B&W conversion

In-camera B&Ws and related thoughts

I have mainly been shooting RAW with my X-Pro1 lately largely because of improved RAW support by LR 4.4. But I tested again (did this already with my earlier X-Pro1) in-camera B&Ws and this time exclusively in 1:1 format. Very cool indeed. I have adjusted highlight tones to +1, shadow tones in +2, and sharpening to +1. These settings increase contrast quite a much and give also additional punch to sharpening. Square format is very interesting one for the compositions. When doing this I am not cropping in LR at all and also otherwise use only very minimal adjustments. For example, I am not so worried about clipped highlights or shadow areas (of course I try to get the right exposure). It seems that little bit of a clipping give that certain wanted character for the shots. This approach may seem to be very limiting but actually I find it very nice approach. It gives more space to breathe. It is not limiting me at all. It frees my mind.

When shooting using the approach mentioned above led me to think cameras. This could be very dangerous thing to happen, I know. But anyways. I would be very happy with a very limiting camera. For example, a digital camera with a fixed prime lens having a B&W-only sensor. I know there is Leica Monochrom but it is way too expensive (and it uses interchangeable lenses which too are way too expensive for me). I would like to go one or two steps further from the Monochrom when speaking about limiting factors. Yes, B&W only but fixed prime lens and fixed image format (e.g. 1:1). Yes, just crazy. But I feel that kind of a camera less limiting than those with huge amount of customization. Just take the camera in your hands, compose, expose, and shoot.

Signature look?

Have you ever tried to create a signature look for your photos? I certainly have tried. I am pleased to my achievements for a certain time after which I will change my mind. Usually I am going back to more natural look. For that “natural” look it is very important how the camera renders the image I am going to see in my computer monitor.

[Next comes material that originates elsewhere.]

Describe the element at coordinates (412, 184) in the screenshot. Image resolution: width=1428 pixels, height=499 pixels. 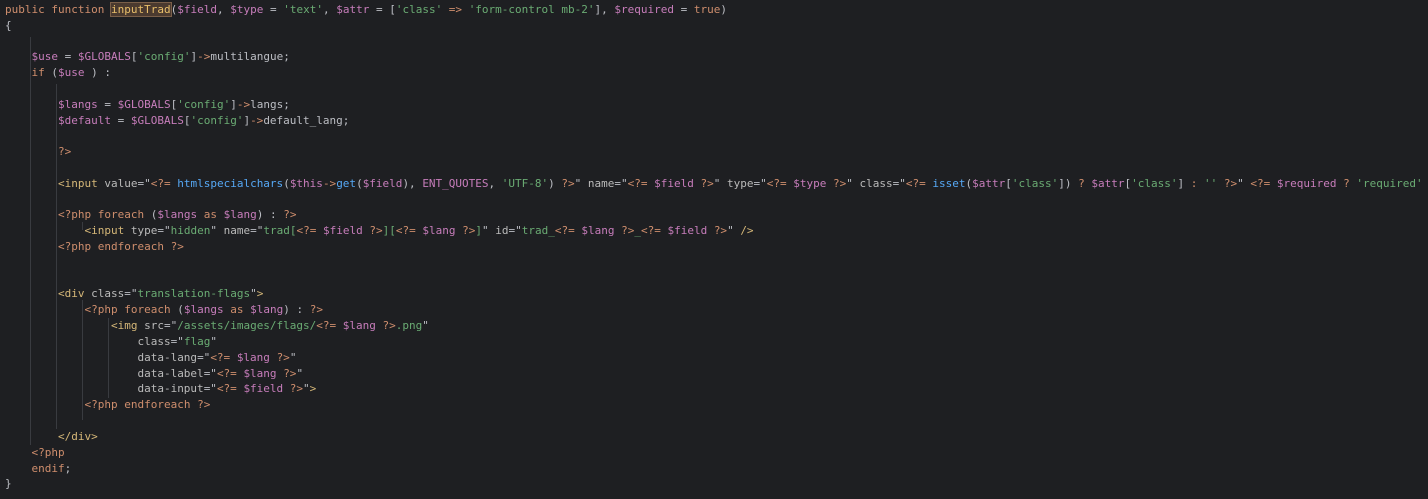
I see `code-token: ),` at that location.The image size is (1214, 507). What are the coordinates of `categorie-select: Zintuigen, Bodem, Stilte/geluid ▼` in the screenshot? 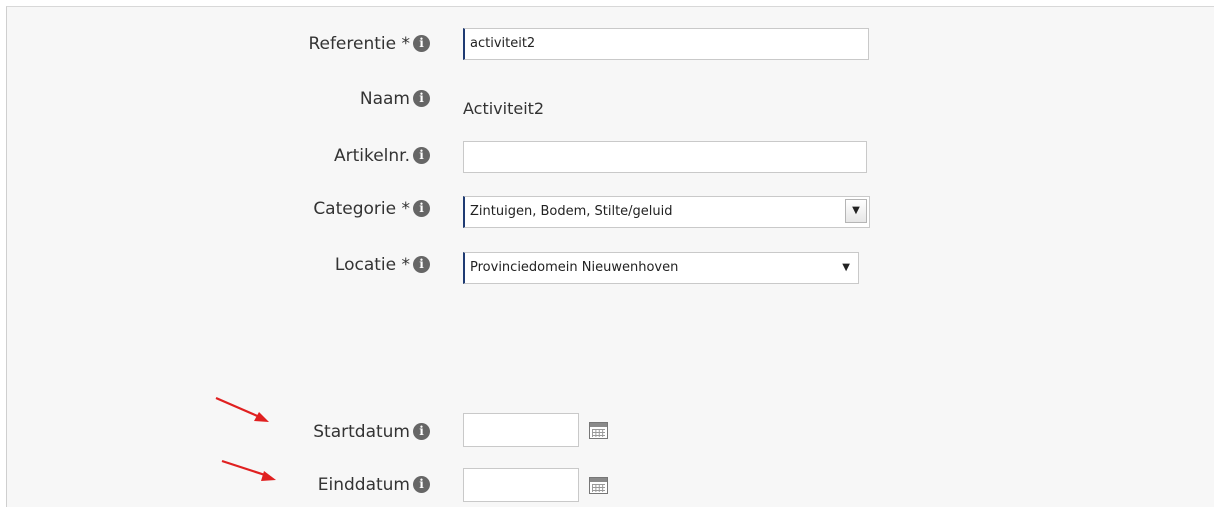 It's located at (666, 212).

For color shots I have tried out desaturated look. I think I have found quite good adjustments for that in Lightroom. But using the desaturated look for a while I am not happy anymore. I am craving colors back. Here are some examples of my desaturated look.

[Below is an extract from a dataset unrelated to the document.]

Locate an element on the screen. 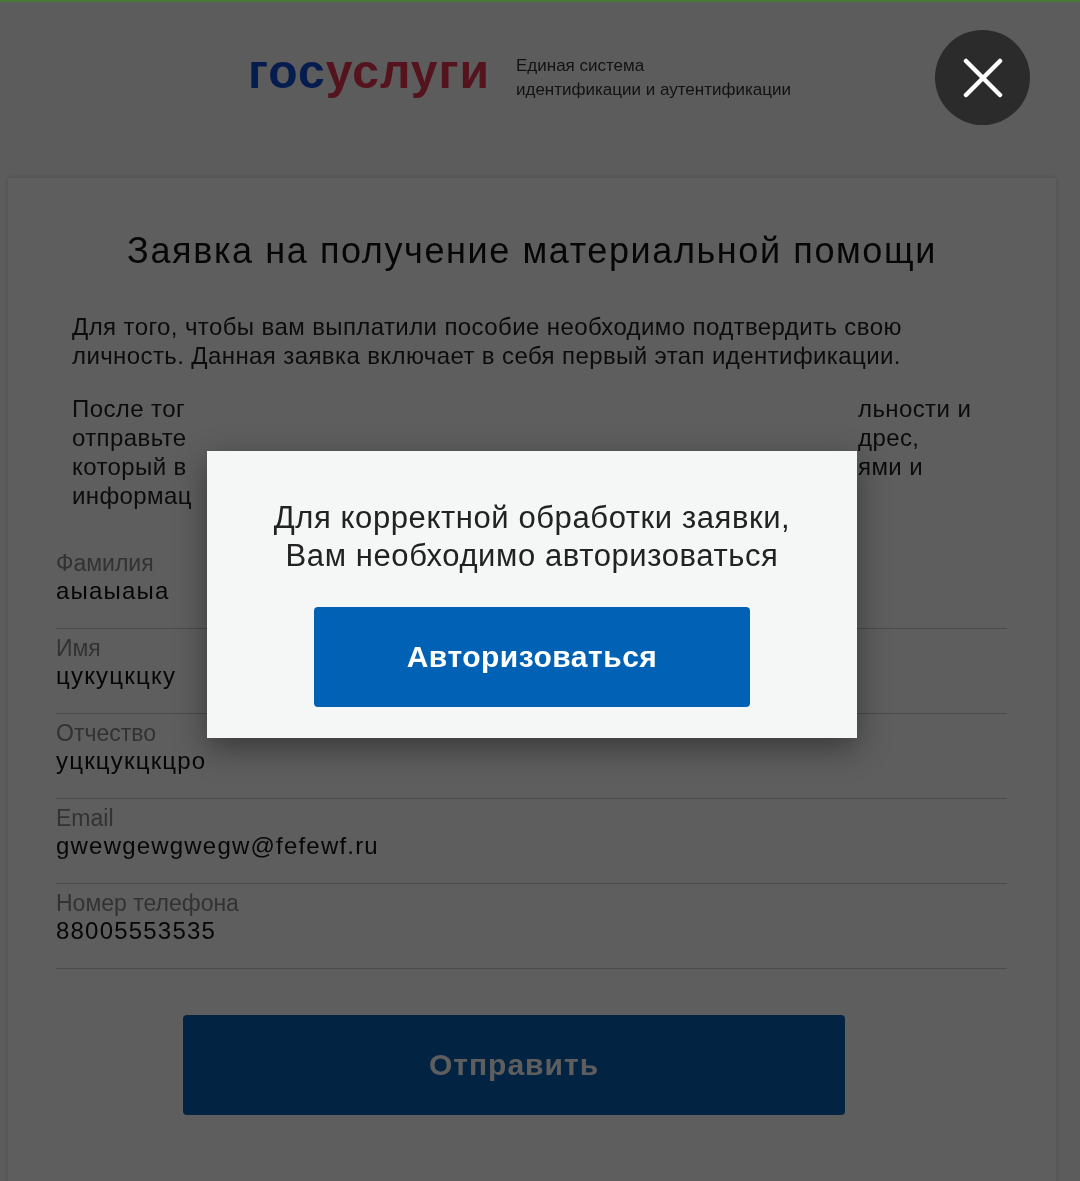 Image resolution: width=1080 pixels, height=1181 pixels. close-icon is located at coordinates (982, 78).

There are times when I am very much into B&Ws. I have made my own B&W preset in Lightroom and many times I really like the results. Here are some B&Ws processed by using my own preset.

In addition to my own B&W preset I use VSCO Film presets for post-processing. I really love those presets because they are not made through any plug-in which always generate those huge TIFF files.

So it seems to be a long road to a signature look.

In his virtual shop

In his virtual shop, originally uploaded by Jonne Naarala.

Tiitus is selecting groceries from a virtual shelf here. 😉

The actual reason (even if I like the shot in general too) for posting this photo here was to state that I think I have found B&W adjustments which really pleases me.

I use Aperture 3 for my RAW converter (and also to adjust JPEGs) and after a long-time testing and tweaking I am now happy with the B&W results. No need to use any other programmes or plug-ins for the conversion anymore. I have tested and used before Nik’s Silver Efex Pro (also version 2) and DxO’s Film Pack 3. Both are very nice plug-ins, Silver Efex even a fantastic one. But it is always an extra step and more importantly you’ll get those huge TIFF files after using them.

That is why I have been trying to find suitable B&W adjustments in Aperture and to save them as my personal B&W preset. I want to have quite constant results which need only minor additional tweaking.

What I basically do in Aperture 3 is to use different curves adjustments together with some decrease in vibrancy plus some tinting in color levels to achieve above kind of a result.

I have been trying to find similar approach also for color shots but it seems to be a much more complicated thing to achieve.